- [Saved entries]
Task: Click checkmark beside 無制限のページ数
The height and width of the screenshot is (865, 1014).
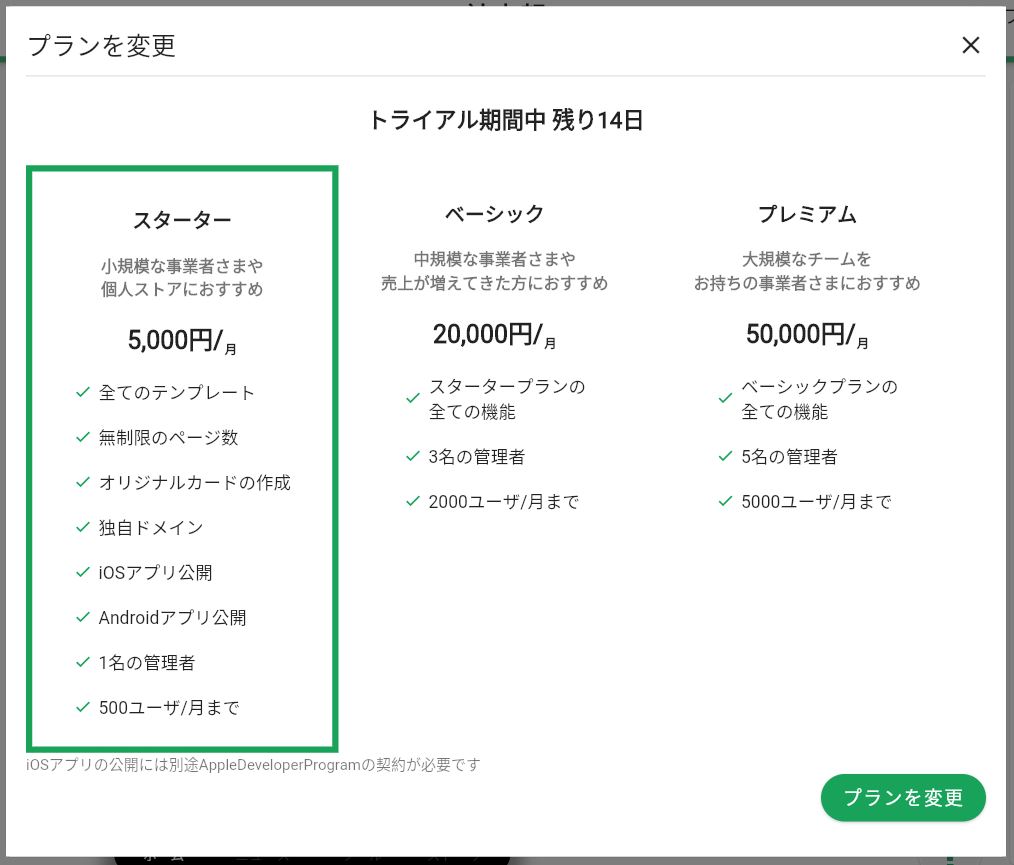Action: click(83, 438)
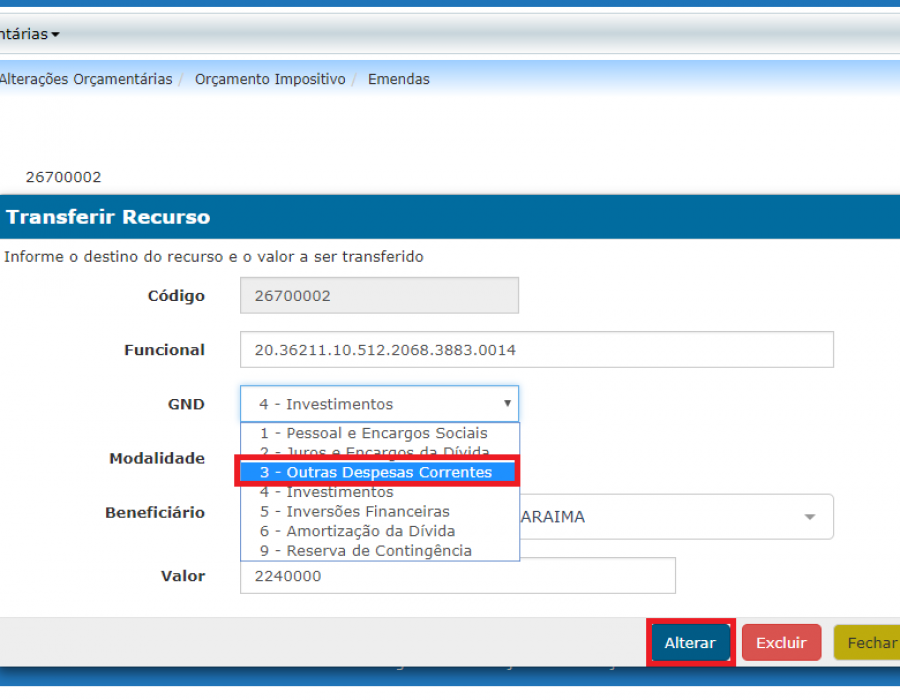
Task: Select option 3 - Outras Despesas Correntes
Action: (377, 472)
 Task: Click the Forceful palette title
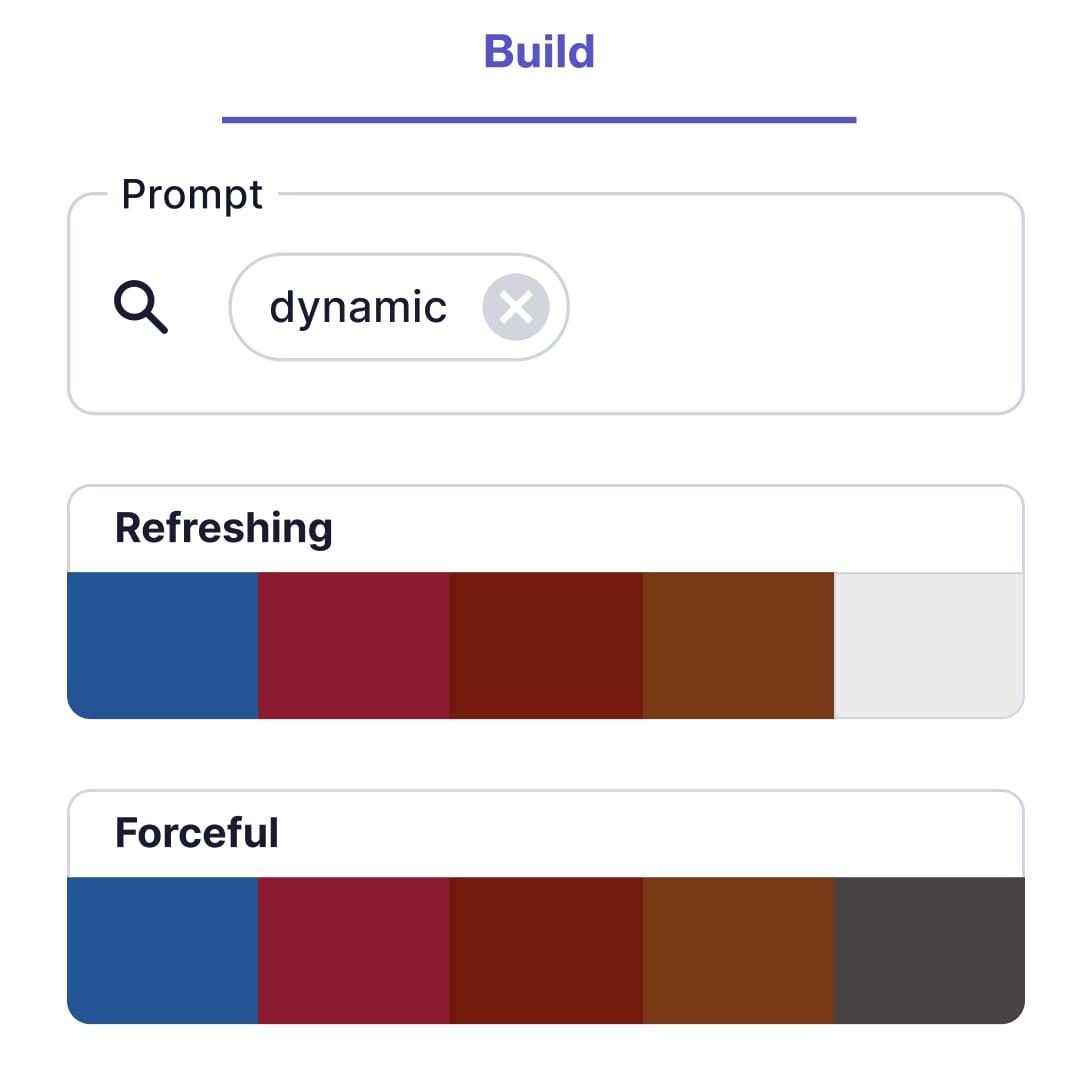point(196,832)
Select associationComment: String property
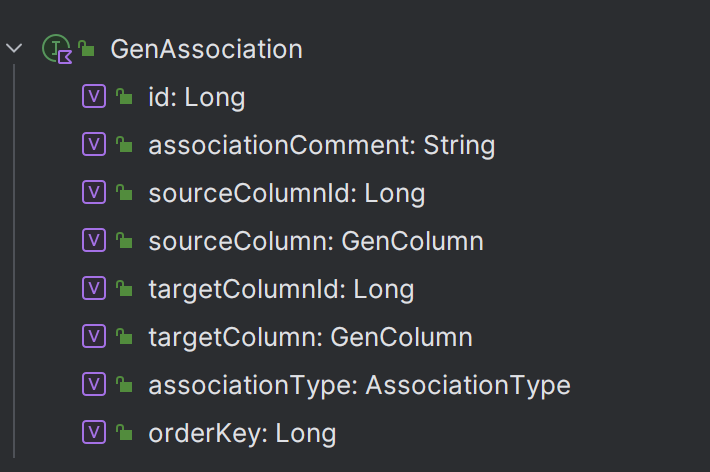Screen dimensions: 710x472 (x=322, y=145)
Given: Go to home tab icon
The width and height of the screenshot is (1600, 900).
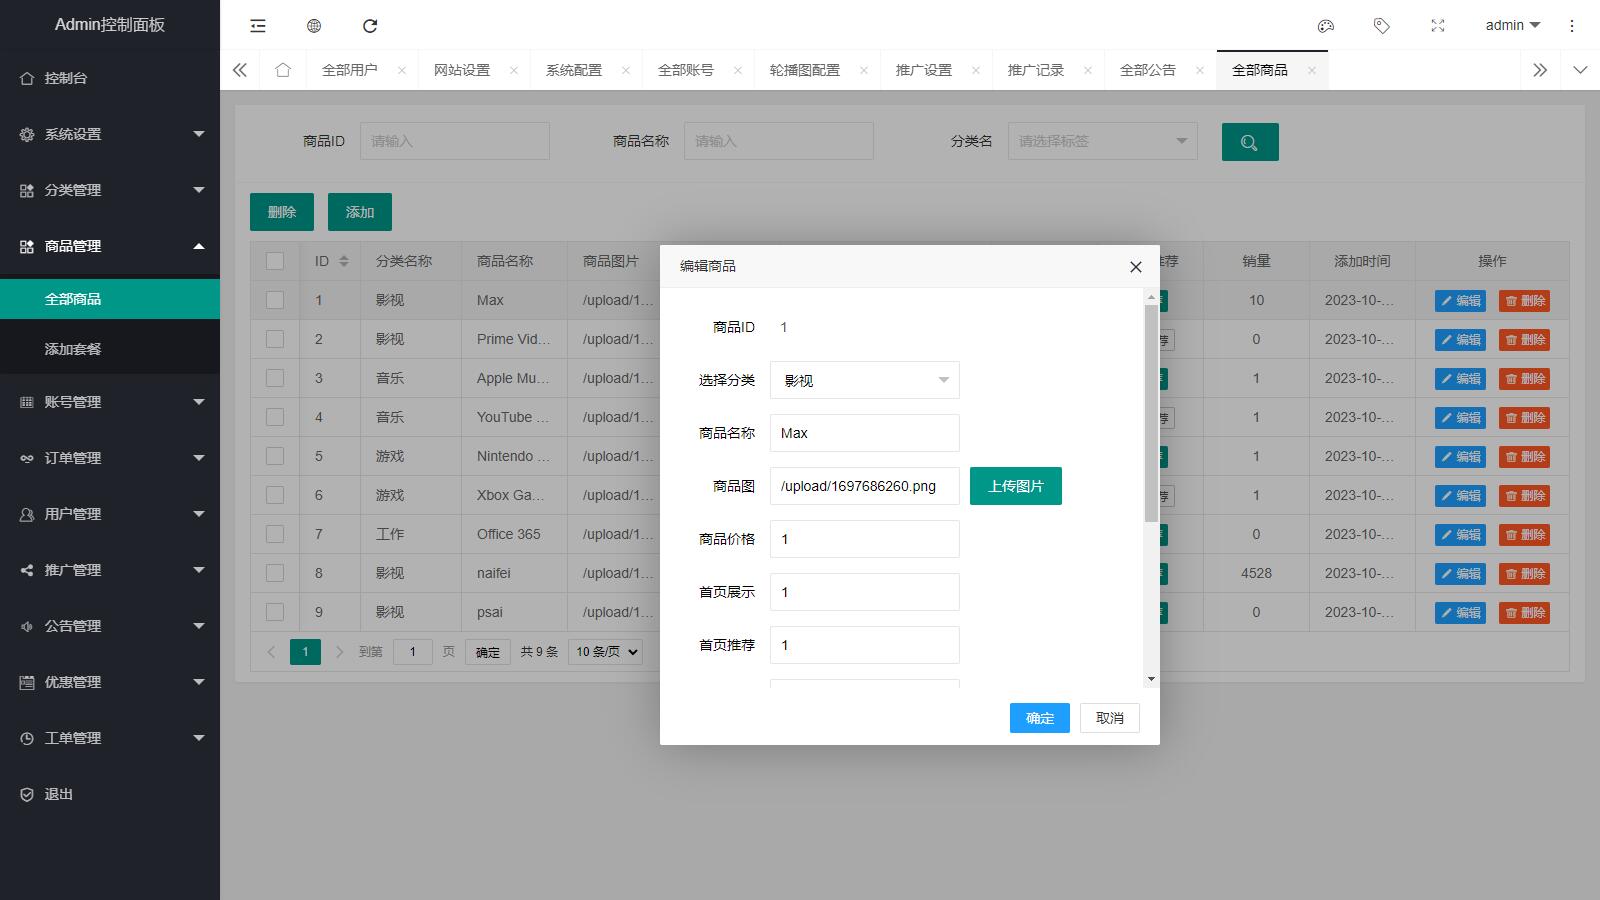Looking at the screenshot, I should click(x=283, y=70).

- [To do] Leaving the pictures aside, give back all the records exactly as they are.

- [Completed exercise]
Task: Click checkmark beside 無制限のページ数
The height and width of the screenshot is (865, 1014).
Action: click(83, 438)
Task: Select option 3 - Outras Despesas Correntes
Action: (377, 472)
 Task: Click the Forceful palette title
point(196,832)
Select associationComment: String property
Screen dimensions: 710x472 (x=322, y=145)
Given: Go to home tab icon
The width and height of the screenshot is (1600, 900).
Looking at the screenshot, I should click(x=283, y=70).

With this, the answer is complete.